If the ms contin was ordered for pain from the previous day's accident, OP was kinda set up. That order was inappropriate to begin with and should have been questioned.

Was the patient also being treated for chronic pain prior to the accident? MS Contin isn't usually ordered until the 24 hr dosage requirement is established with immediate release morphine. The OPs instinct was correct - to titrate the dose when side effects occured. The mistake was not speaking to the ordering practitioner first and cutting the pill.

I agree with previous posters that OP handled her mistake honestly and with integrity. Good job!

Specializes in I don't think I'm an expert yet.

I sincerely appreciate all of your responses.
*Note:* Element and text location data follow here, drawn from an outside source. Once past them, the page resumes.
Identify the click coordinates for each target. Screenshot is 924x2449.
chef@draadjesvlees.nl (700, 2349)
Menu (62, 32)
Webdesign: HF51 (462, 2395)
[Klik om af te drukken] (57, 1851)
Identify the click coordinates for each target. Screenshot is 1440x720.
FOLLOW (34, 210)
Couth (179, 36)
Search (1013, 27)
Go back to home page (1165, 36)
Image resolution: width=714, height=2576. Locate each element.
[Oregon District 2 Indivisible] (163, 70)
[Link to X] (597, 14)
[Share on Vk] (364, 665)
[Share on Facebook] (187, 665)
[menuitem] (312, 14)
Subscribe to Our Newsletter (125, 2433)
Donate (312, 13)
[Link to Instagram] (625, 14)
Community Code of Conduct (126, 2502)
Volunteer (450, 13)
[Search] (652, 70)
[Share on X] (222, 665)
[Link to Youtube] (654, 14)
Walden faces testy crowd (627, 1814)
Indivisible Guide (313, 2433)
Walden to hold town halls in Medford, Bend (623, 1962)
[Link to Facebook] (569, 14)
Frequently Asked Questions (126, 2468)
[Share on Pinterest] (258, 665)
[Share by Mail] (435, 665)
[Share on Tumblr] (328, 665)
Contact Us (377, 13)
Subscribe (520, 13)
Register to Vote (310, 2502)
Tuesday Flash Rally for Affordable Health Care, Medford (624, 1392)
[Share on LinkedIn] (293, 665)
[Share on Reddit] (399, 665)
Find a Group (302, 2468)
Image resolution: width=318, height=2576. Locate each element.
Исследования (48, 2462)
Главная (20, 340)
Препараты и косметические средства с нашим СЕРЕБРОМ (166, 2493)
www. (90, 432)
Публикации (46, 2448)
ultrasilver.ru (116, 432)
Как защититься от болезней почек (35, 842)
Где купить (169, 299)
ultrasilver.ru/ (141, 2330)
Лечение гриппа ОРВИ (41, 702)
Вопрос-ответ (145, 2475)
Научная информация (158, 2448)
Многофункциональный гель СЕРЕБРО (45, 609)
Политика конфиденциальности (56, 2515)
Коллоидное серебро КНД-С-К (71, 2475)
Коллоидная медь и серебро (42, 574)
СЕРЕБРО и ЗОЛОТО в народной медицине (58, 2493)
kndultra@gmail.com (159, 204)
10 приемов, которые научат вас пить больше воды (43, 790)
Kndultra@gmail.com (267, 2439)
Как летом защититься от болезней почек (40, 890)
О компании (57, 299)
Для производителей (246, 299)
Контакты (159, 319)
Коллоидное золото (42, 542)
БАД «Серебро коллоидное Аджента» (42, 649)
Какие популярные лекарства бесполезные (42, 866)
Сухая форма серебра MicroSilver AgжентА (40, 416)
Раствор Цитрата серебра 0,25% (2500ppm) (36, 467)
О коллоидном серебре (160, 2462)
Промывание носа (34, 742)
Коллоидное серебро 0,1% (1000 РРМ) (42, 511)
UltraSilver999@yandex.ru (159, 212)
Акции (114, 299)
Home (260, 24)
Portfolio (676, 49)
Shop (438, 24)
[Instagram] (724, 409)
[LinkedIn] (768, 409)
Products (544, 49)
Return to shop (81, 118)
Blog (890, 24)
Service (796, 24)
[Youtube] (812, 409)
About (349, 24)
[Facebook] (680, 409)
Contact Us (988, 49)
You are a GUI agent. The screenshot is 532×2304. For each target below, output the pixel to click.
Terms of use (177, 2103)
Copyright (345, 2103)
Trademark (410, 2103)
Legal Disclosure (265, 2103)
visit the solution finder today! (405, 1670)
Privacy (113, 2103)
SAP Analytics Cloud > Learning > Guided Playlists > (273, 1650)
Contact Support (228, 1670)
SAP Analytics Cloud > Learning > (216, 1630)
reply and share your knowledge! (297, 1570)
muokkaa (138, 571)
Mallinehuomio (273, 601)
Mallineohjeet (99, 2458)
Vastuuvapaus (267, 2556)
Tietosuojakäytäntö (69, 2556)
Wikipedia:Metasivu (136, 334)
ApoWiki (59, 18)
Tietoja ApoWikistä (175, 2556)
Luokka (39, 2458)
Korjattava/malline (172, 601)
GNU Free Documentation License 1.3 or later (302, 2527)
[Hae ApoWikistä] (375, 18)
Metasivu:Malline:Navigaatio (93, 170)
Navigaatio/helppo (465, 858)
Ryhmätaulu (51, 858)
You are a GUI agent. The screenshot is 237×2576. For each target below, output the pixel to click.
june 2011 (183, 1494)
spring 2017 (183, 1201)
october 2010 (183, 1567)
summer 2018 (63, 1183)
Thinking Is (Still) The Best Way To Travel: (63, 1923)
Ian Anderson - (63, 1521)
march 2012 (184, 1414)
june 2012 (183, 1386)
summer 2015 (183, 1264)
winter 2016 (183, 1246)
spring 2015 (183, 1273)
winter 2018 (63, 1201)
I felt like I was all alone but with a huge spot light on me for the whole world to see and the deep voice of one of those guys in a movie preview saying "This one should not be a nurse!" Now the spotlight is off, the deep voice disappeared and I'm part of the crowd. Thanks again.

Specializes in Psych (25 years), Medical (15 years).
Tierno said:

I sincerely appreciate all of your responses. I felt like I was all alone but with a huge spot light on me for the whole world to see and the deep voice of one of those guys in a movie preview saying "This one should not be a nurse!" Now the spotlight is off, the deep voice disappeared and I'm part of the crowd. Thanks again.

I love it when that deep voice disappears, and we are allowed to examine the situation from more of an empathetic, logical perspective!

Specializes in School Nurse.

I made a med error as a nursing student. I was already an LPN and was in school for my RN. The day was already hectic and we had to wait for this med from pharmacy for a couple of hours. I made 2 main mistakes and my instructor made one. Firstly, I didn't scan the medication before giving it. I scanned the packaging after administration. (I had already worked in the hospital and I had never given meds without scanning the packaging first). Secondly, I didn't read the order correctly and carefully. The order was for Oxybutynin 5mg every morning and afternoon (10mg per day). I administered the WHOLE pill at once. My instructor did not catch my mistake and he was not even looking at the computer. Fortunately Oxybuynin doesn't have many side effects, and the patient was all right. 
I was so embarrassed and scared. But I did tell the primary nurse for my patient. 

The most important thing is that you took responsibility for your mistake and didn't try to hid it.